## Begin RECORDS TO PROCESS

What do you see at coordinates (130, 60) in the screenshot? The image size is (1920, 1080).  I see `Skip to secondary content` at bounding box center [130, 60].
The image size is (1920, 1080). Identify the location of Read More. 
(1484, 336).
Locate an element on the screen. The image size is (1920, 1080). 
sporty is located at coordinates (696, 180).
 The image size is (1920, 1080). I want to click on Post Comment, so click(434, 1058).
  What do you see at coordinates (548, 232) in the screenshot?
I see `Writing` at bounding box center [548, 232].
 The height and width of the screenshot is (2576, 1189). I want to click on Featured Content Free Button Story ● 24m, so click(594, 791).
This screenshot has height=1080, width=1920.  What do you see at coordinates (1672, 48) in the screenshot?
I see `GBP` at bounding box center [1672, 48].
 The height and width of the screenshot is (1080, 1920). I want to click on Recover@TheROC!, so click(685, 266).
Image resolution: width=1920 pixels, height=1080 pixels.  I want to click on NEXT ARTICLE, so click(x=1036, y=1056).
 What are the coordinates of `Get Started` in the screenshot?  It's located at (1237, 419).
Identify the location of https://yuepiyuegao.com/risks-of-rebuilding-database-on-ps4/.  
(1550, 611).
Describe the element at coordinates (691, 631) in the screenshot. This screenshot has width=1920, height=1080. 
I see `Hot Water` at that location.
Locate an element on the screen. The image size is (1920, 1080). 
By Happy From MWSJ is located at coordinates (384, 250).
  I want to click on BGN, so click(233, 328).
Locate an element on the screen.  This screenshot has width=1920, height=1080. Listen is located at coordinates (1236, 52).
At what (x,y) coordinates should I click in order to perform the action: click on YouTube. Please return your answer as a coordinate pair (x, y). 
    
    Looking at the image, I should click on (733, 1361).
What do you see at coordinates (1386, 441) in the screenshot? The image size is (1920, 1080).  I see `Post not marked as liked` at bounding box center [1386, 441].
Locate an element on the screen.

## End RECORDS TO PROCESS

• THE EXERCISE: Retype the data from the line with "This screenshot has height=1080, width=1920." to the line with "What are the", including both of those lines, and keep every character unchanged.

• EXERCISE ANSWER:
This screenshot has height=1080, width=1920.  What do you see at coordinates (1672, 48) in the screenshot?
I see `GBP` at bounding box center [1672, 48].
 The height and width of the screenshot is (1080, 1920). I want to click on Recover@TheROC!, so click(685, 266).
Image resolution: width=1920 pixels, height=1080 pixels.  I want to click on NEXT ARTICLE, so click(x=1036, y=1056).
 What are the coordinates of `Get Started` in the screenshot?  It's located at (1237, 419).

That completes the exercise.